A momentary stare set in at Jackson’s assertion that his AUFCMP congregations had no right to self-determination independent of his leading. That included the use of quit claim deeds to transfer some of the more than 37 church properties into the denomination’s ownership, without the knowledge of their local congregation members.
Such a move hindered the ability to use their property as collateral for building projects and took away their independence to make local decisions about programming and worship space without a consultation with the denomination. It was a galling land grab that came with considerable land value and real estate equity for the larger church body.
Chancellor Jacobs’ silent quizzical reaction spoke volumes in response to Bishop Jackson’s emphatic declaration of his rights. Mostly likely Jacobs was stunned at the illogical power grab of a religious leader to claim to all encompassing authority over parishioners’ religious lives so close to the dawning of the 21st century.
After all, this was no head of state position. It resulted largely by a vote from a majority of the denomination’s congregants and the political jockeying of local clergy, some whose church jobs were due to Jackson’s appointment.
And yet, both the black Methodist parishioners and the mostly white Newark White Clay Creek worshippers have common ground with Chancellor Jacobs when it comes to the freedom to disagree and make decisions about their spiritual direction apart from their denomination leaders.
In “Who owns historic White Clay Creek Presbyterian Church,” (April 7) Themal summed up the recent case and similar frustration over lack of local control: “White Clay Creek congregants contend that it was their money and labor that has maintained the church over the centuries,” explained Themal.

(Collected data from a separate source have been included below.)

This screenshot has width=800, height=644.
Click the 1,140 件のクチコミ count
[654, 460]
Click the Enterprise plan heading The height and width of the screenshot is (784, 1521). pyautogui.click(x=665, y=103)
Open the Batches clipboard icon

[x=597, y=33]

“The governing Presbytery says its constitution supersedes individual congregations that once the leaders of White Clay Creek decided the church would no longer take directions from the Presbytery, it had disaffiliated and could be replaced.”
Jacobs is not connected to this current dispute but that 1992 AUFCMP decision – which allowed several congregations to leave with possession of their church properties – should inspire White Clay Church in their own separation bid.
Yes, the churches had been affiliated with their denomination for decades. That the vice chancellor could grasp. As well as the fact that each congregation had for years accepted clergy assigned by bishops.